▶ EXERCISE SET:
#1 Reproduce word for word the part of the Vermont commentary that opens with the words containing "Vermont has, of" and closes with "a little deeper.".
#2 According to the Vermont commentary, what did the new batteries in the Statehouse replace?

▶ SOURCE EXTRACT:
Vermont has, of course, been thoroughly Manhattanized. Very little of the common sense and wisdom Robert Frost wrote about in “Mending Wall” remains. It has all been washed away in a flood of political correctness. Saving the planet from an imaginary risk conjured up by corporatist grifters has become the cause celeb and reactionary attempts to appear to making a difference are the order of the day. It’s a recipe for “pride goeth before the fall” if there ever was one and our guest blogger David Blackmon feasts on the absurdity here. The whole episode is just wonderful and it’s worth digging a little deeper.
David linked to this article in Seven Days, an independent Vermont journal. Here are the key excerpts, which speak for themselves:
In January 2021, Vermont declared itself the first state in the nation to install a battery backup system in its Statehouse. The new batteries replaced an aging propane generator in the Statehouse basement and stored enough juice to run the building’s lights, computers and elevators for up to four hours during an outage.

▶ PROVIDED MATERIAL:
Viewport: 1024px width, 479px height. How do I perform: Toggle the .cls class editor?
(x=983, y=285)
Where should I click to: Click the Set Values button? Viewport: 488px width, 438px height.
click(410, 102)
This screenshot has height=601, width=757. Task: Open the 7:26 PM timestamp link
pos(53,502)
==
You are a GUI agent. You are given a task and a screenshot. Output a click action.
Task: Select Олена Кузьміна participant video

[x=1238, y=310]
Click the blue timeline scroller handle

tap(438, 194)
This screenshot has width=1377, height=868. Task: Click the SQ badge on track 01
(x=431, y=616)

▶ ANSWERS TO THE PROBLEMS:
#1
Vermont has, of course, been thoroughly Manhattanized. Very little of the common sense and wisdom Robert Frost wrote about in “Mending Wall” remains. It has all been washed away in a flood of political correctness. Saving the planet from an imaginary risk conjured up by corporatist grifters has become the cause celeb and reactionary attempts to appear to making a difference are the order of the day. It’s a recipe for “pride goeth before the fall” if there ever was one and our guest blogger David Blackmon feasts on the absurdity here. The whole episode is just wonderful and it’s worth digging a little deeper.

#2 An aging propane generator in the Statehouse basement.